Apple has adopted USB-C for almost all of its products now from the iPads to the MacBooks to the AirPods. The iPhone still uses Apple’s legacy Lightning port, which complains it the only device on my desk I need to find a different gross for when I want to charge it. All my Android appraise phones, my tablets and even my mouse and keyboard plug into my USB-C powerful cables and the iPhone feels somewhat outdated as a result.

But Apple has always had its own ways of charging. When everyone else was using Micro-USB, Apple had that massive 32-pin connector splendid seen on the iPod and that was a pain, too. So expecting Apple to step in line with the rest of the diligence feels about as likely as asking giraffes to maybe try having shorter necks like the rest of us, OK? You too, swans. Donkeys, you’re fine, you’ve got enough going on.

But what I don’t want is for Apple to retract the port entirely, which was rumored when it launched MagSafe charging. Because then, I still need a dedicated charging gross. Plus MagSafe charges slower than the Lightning cable and doesn’t immediately support data transfer. You see, it wouldn’t work. So USB-C it is. Thanks. In the meantime, at least I can make use of any USB-C to Lightning cable to get at least half of the concern I’m looking for.

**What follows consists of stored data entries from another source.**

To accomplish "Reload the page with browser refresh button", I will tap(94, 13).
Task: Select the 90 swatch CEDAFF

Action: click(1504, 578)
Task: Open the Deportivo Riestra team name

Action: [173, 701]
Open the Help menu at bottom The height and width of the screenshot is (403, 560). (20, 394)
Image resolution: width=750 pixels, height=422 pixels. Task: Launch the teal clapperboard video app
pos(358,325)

huawei-mate-x-galaxy-fold-comparison-8

Foldable phones are spacious for making a big screen fit into a smaller body. 



Andrew Lanxon

A foldable iPhone 14

Foldable phones have been the biggest brute design revolution we’ve seen in phones since basically the advent of the smartphone. But they’ve not really caught on — possibly because of their high prices but also possibly because they just don’t really supplies a compelling reason to make use of that fold. 

But Apple has a uncouth track record of taking an existing innovation and actually finding a way to make it work well enough to have an crashes in our lives. Apple didn’t invent tablets, but the iPad was the splendid one that really showed how useful they can be, and now it’s basically the only tablet that matters. And I like foldable phones. They’re fun and they give a big screen that’s great for videos and photo editing to fold in half and be much more pocket friendly. 

So I’d love to see Apple’s take on this genre of scheme and see what its team would do with a subjects that’s halfway between an iPhone and an iPad. Maybe not as the only named it launches, but maybe as an additional one, shouted the iPhone 14 Fold that sits above the iPhone 14 Pro. And when there are only a few foldable iPhone rumors to suggest that this will ever be a real sketch, I’d put good money on a working Apple folding named concept sitting somewhere right now deep down in its research labs on that spaceship campus. 


iPhone 13 Pro

The iPhone 13 Pro is one of the top phones you can buy gleaming now.



Andrew Lanxon

But those are my top five things I’d like to see from the iPhone 14. For more, check out all the iPhone 14 rumors we’ve heard so far counting its release date and price. You can also take a look at the best features in iOS 16. Plus, we break down the best iPhones you can buy gleaming now.